Build in quality: prevent quality problems (quality assurance), detect quality problems (quality control)
The three steps described above represent a sequential process. However, it is a fundamental part of a manufacturing engineering approach to build in quality considerations throughout the whole of design to commissioning the project. In UK Biobank we have implemented ISO:9001:2000 throughout the organization. This quality management system sets standards for any part of the organization that has the potential to impact the sample of data resource. In the context of the laboratory systems, it has been used to implement quality assurance and quality control procedures for the prevention and detection of quality problems. For example, UK Biobank has worked with manufacturers to develop blood collection tubes labelled with unique barcodes (Figure 3). These barcodes link the participants in the assessment centres to their blood and urines samples in a secure and anonymous way that prevents data entry errors. They also prevent operators in the laboratory incorrectly processing the samples because the automation is programmed to recognize specific barcodes for specific protocols.

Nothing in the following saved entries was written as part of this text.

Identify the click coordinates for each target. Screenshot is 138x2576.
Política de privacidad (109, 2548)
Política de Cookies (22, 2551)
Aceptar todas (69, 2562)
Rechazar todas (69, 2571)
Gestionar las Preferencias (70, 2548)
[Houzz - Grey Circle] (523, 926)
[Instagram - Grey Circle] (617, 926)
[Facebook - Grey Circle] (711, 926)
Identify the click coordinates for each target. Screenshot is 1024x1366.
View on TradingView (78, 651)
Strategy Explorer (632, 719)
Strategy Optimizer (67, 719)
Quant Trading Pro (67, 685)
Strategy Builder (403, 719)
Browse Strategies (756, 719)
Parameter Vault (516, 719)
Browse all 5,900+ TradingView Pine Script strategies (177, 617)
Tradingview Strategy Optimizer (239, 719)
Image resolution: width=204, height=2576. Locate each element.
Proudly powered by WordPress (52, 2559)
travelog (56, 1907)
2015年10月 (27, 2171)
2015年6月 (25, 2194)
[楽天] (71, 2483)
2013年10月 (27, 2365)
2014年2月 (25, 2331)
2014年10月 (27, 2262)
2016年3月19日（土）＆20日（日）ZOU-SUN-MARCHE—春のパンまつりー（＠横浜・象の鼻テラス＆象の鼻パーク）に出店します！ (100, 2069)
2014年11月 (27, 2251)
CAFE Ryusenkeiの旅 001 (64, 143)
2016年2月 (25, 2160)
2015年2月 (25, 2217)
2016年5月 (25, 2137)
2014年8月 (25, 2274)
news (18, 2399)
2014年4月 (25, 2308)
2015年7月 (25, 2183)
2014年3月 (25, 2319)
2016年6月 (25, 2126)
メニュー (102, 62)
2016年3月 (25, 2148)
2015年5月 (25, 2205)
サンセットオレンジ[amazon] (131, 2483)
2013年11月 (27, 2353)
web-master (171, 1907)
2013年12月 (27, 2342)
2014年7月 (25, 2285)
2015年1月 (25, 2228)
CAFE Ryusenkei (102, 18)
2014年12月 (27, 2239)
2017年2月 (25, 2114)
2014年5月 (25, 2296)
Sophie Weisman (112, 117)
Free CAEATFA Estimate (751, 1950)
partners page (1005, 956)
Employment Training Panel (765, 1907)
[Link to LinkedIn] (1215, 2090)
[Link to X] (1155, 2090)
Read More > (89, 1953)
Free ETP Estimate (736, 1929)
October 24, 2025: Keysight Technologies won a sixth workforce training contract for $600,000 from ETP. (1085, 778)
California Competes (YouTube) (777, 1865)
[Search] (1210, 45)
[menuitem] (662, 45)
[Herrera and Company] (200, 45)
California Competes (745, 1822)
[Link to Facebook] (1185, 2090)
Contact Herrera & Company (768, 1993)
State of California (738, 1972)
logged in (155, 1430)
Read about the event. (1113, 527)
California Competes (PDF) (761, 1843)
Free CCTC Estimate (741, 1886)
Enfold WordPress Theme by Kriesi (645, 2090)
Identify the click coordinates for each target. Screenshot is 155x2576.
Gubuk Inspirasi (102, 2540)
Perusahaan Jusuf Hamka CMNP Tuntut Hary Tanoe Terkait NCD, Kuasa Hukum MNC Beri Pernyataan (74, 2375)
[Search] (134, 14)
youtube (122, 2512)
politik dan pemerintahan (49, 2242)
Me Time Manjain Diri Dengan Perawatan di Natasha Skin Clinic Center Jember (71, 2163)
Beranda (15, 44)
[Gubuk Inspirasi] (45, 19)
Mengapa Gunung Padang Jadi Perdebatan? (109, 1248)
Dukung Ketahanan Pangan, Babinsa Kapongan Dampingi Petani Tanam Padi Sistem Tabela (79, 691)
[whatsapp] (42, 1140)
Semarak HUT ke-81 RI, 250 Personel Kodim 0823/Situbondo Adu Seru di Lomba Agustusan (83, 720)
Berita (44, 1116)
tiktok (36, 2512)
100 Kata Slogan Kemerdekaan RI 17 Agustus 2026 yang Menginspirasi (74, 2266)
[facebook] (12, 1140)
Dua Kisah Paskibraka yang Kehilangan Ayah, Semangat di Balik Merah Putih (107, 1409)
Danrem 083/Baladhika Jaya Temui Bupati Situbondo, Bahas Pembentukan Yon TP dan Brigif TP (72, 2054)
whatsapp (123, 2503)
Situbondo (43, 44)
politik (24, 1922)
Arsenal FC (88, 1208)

A UK Biobank blood collection tube showing the unique barcode that links the tube to a specific participant and identifies the tube type to the automation ensuring correct processing. The first three characters identify the tube type e.g. 007 = Acid citrate dextrose tube. The code also contains a Modulus10 checksum, an algorithm that is used to confirm that the label or manually typed human readable number has been entered correctly
Discussion
The process of design through to commissioning of the UK Biobank sample handling and storage facilities has taken about three years and has followed principles used in manufacturing engineering. Rather than focussing purely on technology, it has addressed all aspects of process, IT, facilities, people and technology in parallel with the development of the protocol. We now have a robust facility that is capable of operating at high-throughput and to high-quality standards that will process and store the samples securely for many years. In the preface to this supplement the authors note that they hope that the information will be useful to other groups planning similar studies. The principles described here are an important component of building a large Biobank and should not be overlooked.
Conflict of interest: None declared.